Format the lines of the data below as a numbered list, omitting any blank lines. Leave the pictures out of your answer.

===== Data rows

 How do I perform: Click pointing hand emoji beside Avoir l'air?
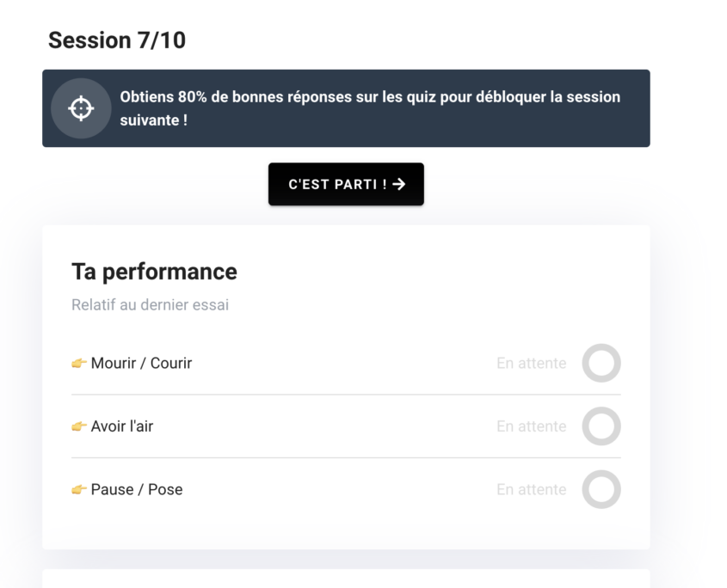pos(79,426)

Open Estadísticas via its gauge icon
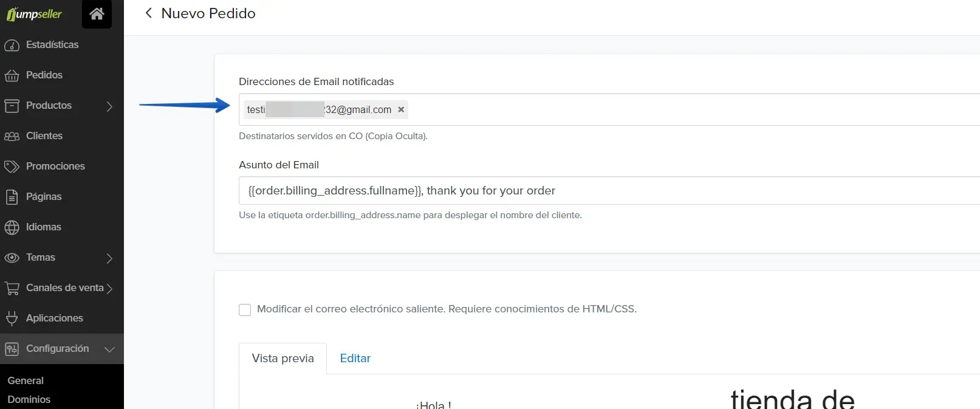click(12, 45)
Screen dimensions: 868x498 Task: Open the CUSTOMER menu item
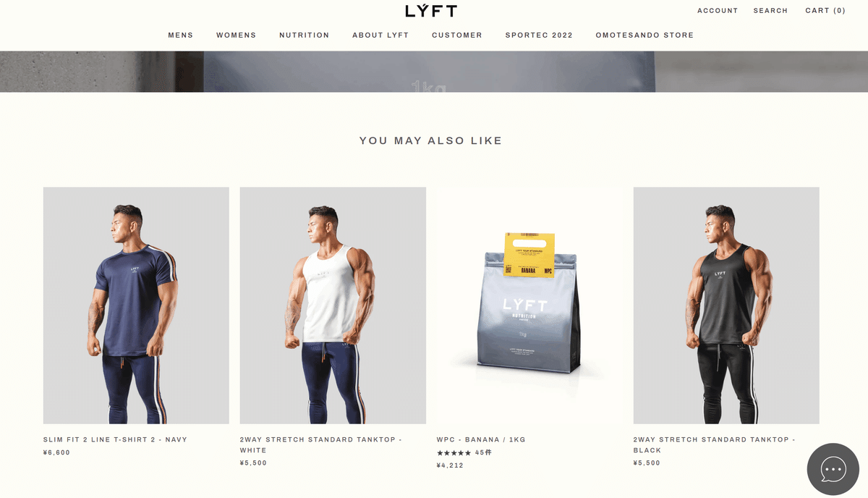click(457, 35)
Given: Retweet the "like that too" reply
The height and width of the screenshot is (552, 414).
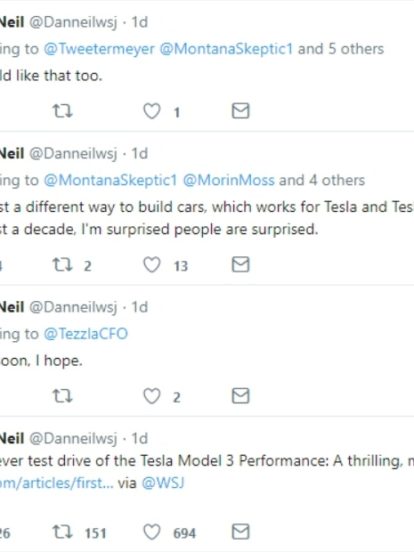Looking at the screenshot, I should 63,111.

==========

** Solution **
1.  How do I perform: Click pointing hand emoji beside Avoir l'air?
2. pos(79,426)
3. Open Estadísticas via its gauge icon
4. click(12, 45)
5. Screen dimensions: 868x498 Task: Open the CUSTOMER menu item
6. click(457, 35)
7. Given: Retweet the "like that too" reply
8. The height and width of the screenshot is (552, 414).
9. Looking at the screenshot, I should 63,111.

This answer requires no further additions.